### Records shown

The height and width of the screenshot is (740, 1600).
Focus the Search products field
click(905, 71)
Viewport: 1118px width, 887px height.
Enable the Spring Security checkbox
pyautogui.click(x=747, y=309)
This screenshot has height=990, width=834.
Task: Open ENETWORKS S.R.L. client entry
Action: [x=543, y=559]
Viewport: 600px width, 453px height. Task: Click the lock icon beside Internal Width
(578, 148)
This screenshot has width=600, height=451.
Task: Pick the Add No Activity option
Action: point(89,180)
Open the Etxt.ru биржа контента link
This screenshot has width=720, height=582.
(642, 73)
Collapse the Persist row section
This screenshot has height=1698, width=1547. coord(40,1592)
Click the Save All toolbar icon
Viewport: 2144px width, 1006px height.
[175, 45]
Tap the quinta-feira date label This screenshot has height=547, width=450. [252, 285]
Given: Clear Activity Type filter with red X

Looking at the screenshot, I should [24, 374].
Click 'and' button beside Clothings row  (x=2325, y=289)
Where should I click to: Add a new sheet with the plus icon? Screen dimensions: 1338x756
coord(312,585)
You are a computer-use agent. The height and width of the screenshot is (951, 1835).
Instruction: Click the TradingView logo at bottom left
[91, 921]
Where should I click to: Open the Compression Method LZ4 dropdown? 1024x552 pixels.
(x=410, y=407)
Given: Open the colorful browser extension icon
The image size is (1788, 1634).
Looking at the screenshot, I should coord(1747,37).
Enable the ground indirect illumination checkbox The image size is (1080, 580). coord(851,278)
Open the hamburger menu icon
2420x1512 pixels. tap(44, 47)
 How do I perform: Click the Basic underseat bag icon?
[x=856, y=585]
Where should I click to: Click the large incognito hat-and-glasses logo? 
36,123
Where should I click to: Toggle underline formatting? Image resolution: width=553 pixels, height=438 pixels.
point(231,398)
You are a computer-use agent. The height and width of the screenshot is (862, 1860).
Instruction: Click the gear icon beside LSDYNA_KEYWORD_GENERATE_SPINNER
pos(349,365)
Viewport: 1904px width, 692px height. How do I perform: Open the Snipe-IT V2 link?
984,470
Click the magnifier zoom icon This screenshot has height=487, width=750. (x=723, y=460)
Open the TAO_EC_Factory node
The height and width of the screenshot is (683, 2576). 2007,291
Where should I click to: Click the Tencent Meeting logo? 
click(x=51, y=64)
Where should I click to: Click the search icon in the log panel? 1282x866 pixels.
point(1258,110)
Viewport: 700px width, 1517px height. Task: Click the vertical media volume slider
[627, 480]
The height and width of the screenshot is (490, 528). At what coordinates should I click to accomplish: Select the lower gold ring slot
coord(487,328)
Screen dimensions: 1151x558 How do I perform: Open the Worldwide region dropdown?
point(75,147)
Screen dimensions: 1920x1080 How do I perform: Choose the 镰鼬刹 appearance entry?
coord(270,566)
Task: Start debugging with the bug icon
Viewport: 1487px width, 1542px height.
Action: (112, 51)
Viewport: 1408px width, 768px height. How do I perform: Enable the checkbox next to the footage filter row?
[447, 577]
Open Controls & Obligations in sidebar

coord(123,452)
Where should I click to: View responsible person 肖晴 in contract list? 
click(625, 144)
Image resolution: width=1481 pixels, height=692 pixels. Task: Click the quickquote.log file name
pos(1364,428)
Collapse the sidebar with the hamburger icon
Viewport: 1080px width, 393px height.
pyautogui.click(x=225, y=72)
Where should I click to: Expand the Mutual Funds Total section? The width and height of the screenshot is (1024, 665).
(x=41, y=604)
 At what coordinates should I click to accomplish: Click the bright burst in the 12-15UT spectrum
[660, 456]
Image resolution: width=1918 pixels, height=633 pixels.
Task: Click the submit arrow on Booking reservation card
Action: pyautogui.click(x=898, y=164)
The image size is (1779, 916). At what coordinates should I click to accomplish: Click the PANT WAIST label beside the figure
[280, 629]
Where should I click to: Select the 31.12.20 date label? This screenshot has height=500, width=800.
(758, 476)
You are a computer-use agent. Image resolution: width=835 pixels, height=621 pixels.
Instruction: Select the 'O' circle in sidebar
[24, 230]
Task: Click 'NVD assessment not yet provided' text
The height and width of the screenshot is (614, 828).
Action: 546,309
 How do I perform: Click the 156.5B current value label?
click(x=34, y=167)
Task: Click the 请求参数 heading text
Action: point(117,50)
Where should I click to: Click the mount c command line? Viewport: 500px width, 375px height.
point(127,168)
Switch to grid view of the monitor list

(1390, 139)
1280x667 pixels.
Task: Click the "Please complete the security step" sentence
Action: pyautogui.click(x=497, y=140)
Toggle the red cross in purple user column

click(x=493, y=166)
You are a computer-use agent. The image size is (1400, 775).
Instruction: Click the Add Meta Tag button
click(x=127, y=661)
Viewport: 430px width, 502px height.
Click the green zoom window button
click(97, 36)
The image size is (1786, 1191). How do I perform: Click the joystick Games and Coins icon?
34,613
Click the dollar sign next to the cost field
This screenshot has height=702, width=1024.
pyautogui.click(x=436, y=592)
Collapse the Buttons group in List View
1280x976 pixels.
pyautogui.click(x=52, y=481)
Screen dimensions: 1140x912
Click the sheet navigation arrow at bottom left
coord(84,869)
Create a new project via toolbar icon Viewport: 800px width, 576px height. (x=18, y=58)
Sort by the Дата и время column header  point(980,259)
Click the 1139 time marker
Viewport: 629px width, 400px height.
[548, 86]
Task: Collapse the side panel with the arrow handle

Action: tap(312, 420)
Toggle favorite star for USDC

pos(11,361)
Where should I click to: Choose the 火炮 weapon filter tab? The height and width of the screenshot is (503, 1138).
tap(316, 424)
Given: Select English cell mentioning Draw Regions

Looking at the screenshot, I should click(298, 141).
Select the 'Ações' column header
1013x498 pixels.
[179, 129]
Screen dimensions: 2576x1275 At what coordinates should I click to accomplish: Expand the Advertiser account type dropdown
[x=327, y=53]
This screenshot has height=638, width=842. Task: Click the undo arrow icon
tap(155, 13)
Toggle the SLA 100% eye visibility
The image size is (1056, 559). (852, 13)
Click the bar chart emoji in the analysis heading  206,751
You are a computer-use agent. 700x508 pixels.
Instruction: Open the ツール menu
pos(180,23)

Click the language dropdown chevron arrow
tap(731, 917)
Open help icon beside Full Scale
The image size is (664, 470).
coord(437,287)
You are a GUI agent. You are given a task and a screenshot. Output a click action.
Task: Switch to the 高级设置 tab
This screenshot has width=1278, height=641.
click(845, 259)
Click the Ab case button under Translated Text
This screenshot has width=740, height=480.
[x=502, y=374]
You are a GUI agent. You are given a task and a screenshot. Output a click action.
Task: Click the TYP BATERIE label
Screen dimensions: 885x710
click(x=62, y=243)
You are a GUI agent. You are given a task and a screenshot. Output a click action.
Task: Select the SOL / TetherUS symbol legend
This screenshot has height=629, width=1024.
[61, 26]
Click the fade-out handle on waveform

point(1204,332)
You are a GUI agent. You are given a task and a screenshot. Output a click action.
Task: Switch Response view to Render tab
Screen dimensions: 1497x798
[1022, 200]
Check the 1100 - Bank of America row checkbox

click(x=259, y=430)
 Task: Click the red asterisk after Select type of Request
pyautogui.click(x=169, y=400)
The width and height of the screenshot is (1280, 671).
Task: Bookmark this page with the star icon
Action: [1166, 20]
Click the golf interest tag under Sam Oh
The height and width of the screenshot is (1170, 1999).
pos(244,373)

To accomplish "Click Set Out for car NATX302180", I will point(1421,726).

### Directions
Give back all the records exactly as they stand.

### Answer below
The height and width of the screenshot is (740, 1600).
Focus the Search products field
click(905, 71)
Viewport: 1118px width, 887px height.
Enable the Spring Security checkbox
pyautogui.click(x=747, y=309)
This screenshot has height=990, width=834.
Task: Open ENETWORKS S.R.L. client entry
Action: [x=543, y=559]
Viewport: 600px width, 453px height. Task: Click the lock icon beside Internal Width
(578, 148)
This screenshot has width=600, height=451.
Task: Pick the Add No Activity option
Action: point(89,180)
Open the Etxt.ru биржа контента link
This screenshot has width=720, height=582.
(642, 73)
Collapse the Persist row section
This screenshot has height=1698, width=1547. coord(40,1592)
Click the Save All toolbar icon
Viewport: 2144px width, 1006px height.
[175, 45]
Tap the quinta-feira date label This screenshot has height=547, width=450. [252, 285]
Given: Clear Activity Type filter with red X

Looking at the screenshot, I should [24, 374].
Click 'and' button beside Clothings row  (x=2325, y=289)
Where should I click to: Add a new sheet with the plus icon? Screen dimensions: 1338x756
coord(312,585)
You are a computer-use agent. The height and width of the screenshot is (951, 1835).
Instruction: Click the TradingView logo at bottom left
[91, 921]
Where should I click to: Open the Compression Method LZ4 dropdown? 1024x552 pixels.
(x=410, y=407)
Given: Open the colorful browser extension icon
The image size is (1788, 1634).
Looking at the screenshot, I should coord(1747,37).
Enable the ground indirect illumination checkbox The image size is (1080, 580). coord(851,278)
Open the hamburger menu icon
2420x1512 pixels. tap(44, 47)
 How do I perform: Click the Basic underseat bag icon?
[x=856, y=585]
Where should I click to: Click the large incognito hat-and-glasses logo? 
36,123
Where should I click to: Toggle underline formatting? Image resolution: width=553 pixels, height=438 pixels.
point(231,398)
You are a computer-use agent. The height and width of the screenshot is (862, 1860).
Instruction: Click the gear icon beside LSDYNA_KEYWORD_GENERATE_SPINNER
pos(349,365)
Viewport: 1904px width, 692px height. How do I perform: Open the Snipe-IT V2 link?
984,470
Click the magnifier zoom icon This screenshot has height=487, width=750. (x=723, y=460)
Open the TAO_EC_Factory node
The height and width of the screenshot is (683, 2576). 2007,291
Where should I click to: Click the Tencent Meeting logo? 
click(x=51, y=64)
Where should I click to: Click the search icon in the log panel? 1282x866 pixels.
point(1258,110)
Viewport: 700px width, 1517px height. Task: Click the vertical media volume slider
[627, 480]
The height and width of the screenshot is (490, 528). At what coordinates should I click to accomplish: Select the lower gold ring slot
coord(487,328)
Screen dimensions: 1151x558 How do I perform: Open the Worldwide region dropdown?
point(75,147)
Screen dimensions: 1920x1080 How do I perform: Choose the 镰鼬刹 appearance entry?
coord(270,566)
Task: Start debugging with the bug icon
Viewport: 1487px width, 1542px height.
Action: (112, 51)
Viewport: 1408px width, 768px height. How do I perform: Enable the checkbox next to the footage filter row?
[447, 577]
Open Controls & Obligations in sidebar

coord(123,452)
Where should I click to: View responsible person 肖晴 in contract list? 
click(625, 144)
Image resolution: width=1481 pixels, height=692 pixels. Task: Click the quickquote.log file name
pos(1364,428)
Collapse the sidebar with the hamburger icon
Viewport: 1080px width, 393px height.
pyautogui.click(x=225, y=72)
Where should I click to: Expand the Mutual Funds Total section? The width and height of the screenshot is (1024, 665).
(x=41, y=604)
 At what coordinates should I click to accomplish: Click the bright burst in the 12-15UT spectrum
[660, 456]
Image resolution: width=1918 pixels, height=633 pixels.
Task: Click the submit arrow on Booking reservation card
Action: pyautogui.click(x=898, y=164)
The image size is (1779, 916). At what coordinates should I click to accomplish: Click the PANT WAIST label beside the figure
[280, 629]
Where should I click to: Select the 31.12.20 date label? This screenshot has height=500, width=800.
(758, 476)
You are a computer-use agent. Image resolution: width=835 pixels, height=621 pixels.
Instruction: Select the 'O' circle in sidebar
[24, 230]
Task: Click 'NVD assessment not yet provided' text
The height and width of the screenshot is (614, 828).
Action: 546,309
 How do I perform: Click the 156.5B current value label?
click(x=34, y=167)
Task: Click the 请求参数 heading text
Action: point(117,50)
Where should I click to: Click the mount c command line? Viewport: 500px width, 375px height.
point(127,168)
Switch to grid view of the monitor list

(1390, 139)
1280x667 pixels.
Task: Click the "Please complete the security step" sentence
Action: pyautogui.click(x=497, y=140)
Toggle the red cross in purple user column

click(x=493, y=166)
You are a computer-use agent. The image size is (1400, 775).
Instruction: Click the Add Meta Tag button
click(x=127, y=661)
Viewport: 430px width, 502px height.
Click the green zoom window button
click(97, 36)
The image size is (1786, 1191). How do I perform: Click the joystick Games and Coins icon?
34,613
Click the dollar sign next to the cost field
This screenshot has height=702, width=1024.
pyautogui.click(x=436, y=592)
Collapse the Buttons group in List View
1280x976 pixels.
pyautogui.click(x=52, y=481)
Screen dimensions: 1140x912
Click the sheet navigation arrow at bottom left
coord(84,869)
Create a new project via toolbar icon Viewport: 800px width, 576px height. (x=18, y=58)
Sort by the Дата и время column header  point(980,259)
Click the 1139 time marker
Viewport: 629px width, 400px height.
[548, 86]
Task: Collapse the side panel with the arrow handle

Action: tap(312, 420)
Toggle favorite star for USDC

pos(11,361)
Where should I click to: Choose the 火炮 weapon filter tab? The height and width of the screenshot is (503, 1138).
tap(316, 424)
Given: Select English cell mentioning Draw Regions

Looking at the screenshot, I should click(298, 141).
Select the 'Ações' column header
1013x498 pixels.
[179, 129]
Screen dimensions: 2576x1275 At what coordinates should I click to accomplish: Expand the Advertiser account type dropdown
[x=327, y=53]
This screenshot has height=638, width=842. Task: Click the undo arrow icon
tap(155, 13)
Toggle the SLA 100% eye visibility
The image size is (1056, 559). (852, 13)
Click the bar chart emoji in the analysis heading  206,751
You are a computer-use agent. 700x508 pixels.
Instruction: Open the ツール menu
pos(180,23)

Click the language dropdown chevron arrow
tap(731, 917)
Open help icon beside Full Scale
The image size is (664, 470).
coord(437,287)
You are a GUI agent. You are given a task and a screenshot. Output a click action.
Task: Switch to the 高级设置 tab
This screenshot has width=1278, height=641.
click(845, 259)
Click the Ab case button under Translated Text
This screenshot has width=740, height=480.
[x=502, y=374]
You are a GUI agent. You are given a task and a screenshot. Output a click action.
Task: Click the TYP BATERIE label
Screen dimensions: 885x710
click(x=62, y=243)
You are a GUI agent. You are given a task and a screenshot. Output a click action.
Task: Select the SOL / TetherUS symbol legend
This screenshot has height=629, width=1024.
[61, 26]
Click the fade-out handle on waveform

point(1204,332)
You are a GUI agent. You are given a task and a screenshot. Output a click action.
Task: Switch Response view to Render tab
Screen dimensions: 1497x798
[1022, 200]
Check the 1100 - Bank of America row checkbox

click(x=259, y=430)
 Task: Click the red asterisk after Select type of Request
pyautogui.click(x=169, y=400)
The width and height of the screenshot is (1280, 671).
Task: Bookmark this page with the star icon
Action: [1166, 20]
Click the golf interest tag under Sam Oh
The height and width of the screenshot is (1170, 1999).
pos(244,373)

To accomplish "Click Set Out for car NATX302180", I will point(1421,726).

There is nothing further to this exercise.